We’ll also begin rolling out more surveys in the weeks and months to come. If you share a recommendation about an expert who we decide to cover, we’ll provide you with a PDF copy of the published article (if you’re not an Extra Crunch subscriber) and a discount to subscribe (if you want to become one). Remember, when you provide a survey response, you can choose to stay anonymous, or you can provide your personal and company details for others to see.
We plan to leave each survey open indefinitely, to collect as much feedback as possible. We’ll use any new input to add to existing profiles or to decide who to interview next.
Because technology is swiftly evolving alongside service provider roles, we’ll also be covering software products as they are used to provide services. Even the most traditional law firms, for example, have recently started using document automation to help startups get through paperwork faster and cheaper.
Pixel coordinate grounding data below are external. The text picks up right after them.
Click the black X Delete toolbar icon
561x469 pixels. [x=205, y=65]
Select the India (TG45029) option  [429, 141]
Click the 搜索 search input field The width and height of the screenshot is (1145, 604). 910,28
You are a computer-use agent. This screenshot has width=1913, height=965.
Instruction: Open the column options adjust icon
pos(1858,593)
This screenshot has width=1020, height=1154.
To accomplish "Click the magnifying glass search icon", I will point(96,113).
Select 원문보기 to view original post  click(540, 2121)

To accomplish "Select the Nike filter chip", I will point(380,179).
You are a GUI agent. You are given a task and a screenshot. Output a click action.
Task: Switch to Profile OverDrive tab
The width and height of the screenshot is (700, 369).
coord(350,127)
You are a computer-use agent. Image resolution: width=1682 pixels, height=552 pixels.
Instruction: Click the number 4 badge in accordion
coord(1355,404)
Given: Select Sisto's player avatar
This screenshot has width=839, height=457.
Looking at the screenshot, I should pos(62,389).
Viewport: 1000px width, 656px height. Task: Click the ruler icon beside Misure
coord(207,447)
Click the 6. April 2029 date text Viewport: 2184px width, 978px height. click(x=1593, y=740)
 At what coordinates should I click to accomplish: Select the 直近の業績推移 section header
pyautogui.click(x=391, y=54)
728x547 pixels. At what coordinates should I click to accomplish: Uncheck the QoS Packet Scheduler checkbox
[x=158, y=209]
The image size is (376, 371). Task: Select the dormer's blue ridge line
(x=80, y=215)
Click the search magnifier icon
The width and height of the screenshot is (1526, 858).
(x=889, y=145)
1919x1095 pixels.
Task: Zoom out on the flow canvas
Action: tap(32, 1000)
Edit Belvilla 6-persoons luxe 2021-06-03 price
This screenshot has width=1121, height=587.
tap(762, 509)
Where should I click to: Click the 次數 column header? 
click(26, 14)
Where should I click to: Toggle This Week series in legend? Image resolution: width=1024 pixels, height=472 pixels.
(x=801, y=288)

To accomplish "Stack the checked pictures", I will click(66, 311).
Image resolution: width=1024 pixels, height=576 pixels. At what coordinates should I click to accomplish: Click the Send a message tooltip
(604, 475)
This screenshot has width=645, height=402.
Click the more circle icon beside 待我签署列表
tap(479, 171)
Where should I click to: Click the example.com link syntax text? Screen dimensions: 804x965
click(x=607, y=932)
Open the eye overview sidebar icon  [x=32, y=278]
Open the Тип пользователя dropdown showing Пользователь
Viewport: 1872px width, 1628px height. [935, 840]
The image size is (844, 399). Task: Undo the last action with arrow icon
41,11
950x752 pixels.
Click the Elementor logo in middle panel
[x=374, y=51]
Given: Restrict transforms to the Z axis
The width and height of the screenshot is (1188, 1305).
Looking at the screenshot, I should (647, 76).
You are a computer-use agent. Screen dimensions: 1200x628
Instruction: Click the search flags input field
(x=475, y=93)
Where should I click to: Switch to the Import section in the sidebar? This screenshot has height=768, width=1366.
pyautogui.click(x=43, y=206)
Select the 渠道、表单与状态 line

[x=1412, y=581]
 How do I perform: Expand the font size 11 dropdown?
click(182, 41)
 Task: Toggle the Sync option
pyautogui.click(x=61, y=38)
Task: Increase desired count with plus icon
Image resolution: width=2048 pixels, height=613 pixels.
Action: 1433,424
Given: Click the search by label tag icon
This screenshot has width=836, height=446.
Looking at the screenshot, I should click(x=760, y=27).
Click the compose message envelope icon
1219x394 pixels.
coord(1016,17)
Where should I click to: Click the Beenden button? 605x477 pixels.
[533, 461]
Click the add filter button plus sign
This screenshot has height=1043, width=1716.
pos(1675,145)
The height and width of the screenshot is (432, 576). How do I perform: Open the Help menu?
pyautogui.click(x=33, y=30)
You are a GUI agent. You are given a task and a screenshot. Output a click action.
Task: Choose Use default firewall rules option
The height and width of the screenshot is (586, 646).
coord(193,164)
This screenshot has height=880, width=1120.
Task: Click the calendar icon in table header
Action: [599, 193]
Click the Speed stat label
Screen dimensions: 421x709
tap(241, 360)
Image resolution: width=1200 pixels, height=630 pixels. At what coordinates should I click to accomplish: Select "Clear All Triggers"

More on all that soon.
The expert context
In addition to the service providers themselves, we’re going to provide authoritative coverage of each service provider topic.
If you’re an early-stage founder, you should have some idea that there are a bunch of legal matters that you need to figure out. You can spend many hours digging through pages of search results, trying to piece together the right combination of free articles from law firms, investors or various types of vendors.
Or you can read our extensive guides, formatted as checklists so you know what you need to get done. As the first installment of that, take a look at our 5,000 word article covering the basics of corporate law for startups; we’ll be publishing a full series on startup legal matters in the coming weeks.
To go along with this topical coverage, we’re also providing guides about how to work with the experts, as professional counterparts. This often-overlooked aspect of building a company is crucial to getting the value you need from any expert. Go check out our guide on how and why to work with a startup lawyer, as a first example of this type of article.
We’ll also be publishing regular guest articles by legal experts, providing our own coverage of law-related startup issues, making updates to our guides as needed, and liberally linking to the other great resources out there.
We’ll take a similar approach for other service providers, as we roll those out over the coming year.
Overall, our coverage of verified experts will form the how-to portion of Extra Crunch. As part of our overall goal of democratizing understanding of company-building around the world, it also includes a few other components.
One is the EC-1, which we launched last week with a 20,000 word case study of Patreon, the crowdfunding platform. This package of articles, which we plan to publish roughly every month, is intended to help startup founders and other practitioners understand the inner workings of what makes late-stage companies successful.
Another component is community. First, we’re beginning regular conference calls about all topics that we cover, including top companies, major issues in the startup world, and the latest from the verified experts. Second, TechCrunch Disrupt and other events are already a popular way for startups to meet each other and learn from the best. So, we’re providing significant event discounts to our members, and we’re working on a series of smaller meetups around Extra Crunch that we’ll have more to share about soon.
By becoming a member, you support our work developing these resources for any startup. You can find more details about Extra Crunch here.
And finally, a big thanks to everyone who has been immersed in this project so far, including Yvonne Leow (its editorial-product manager), Daniel McKenzie (the lawyer-founder author of many articles you’ll be reading), Henry Pickavet (the Editorial Director at TechCrunch, who ties it all together) and Danny Crichton (the executive editor of Extra Crunch, who also came up with this concept).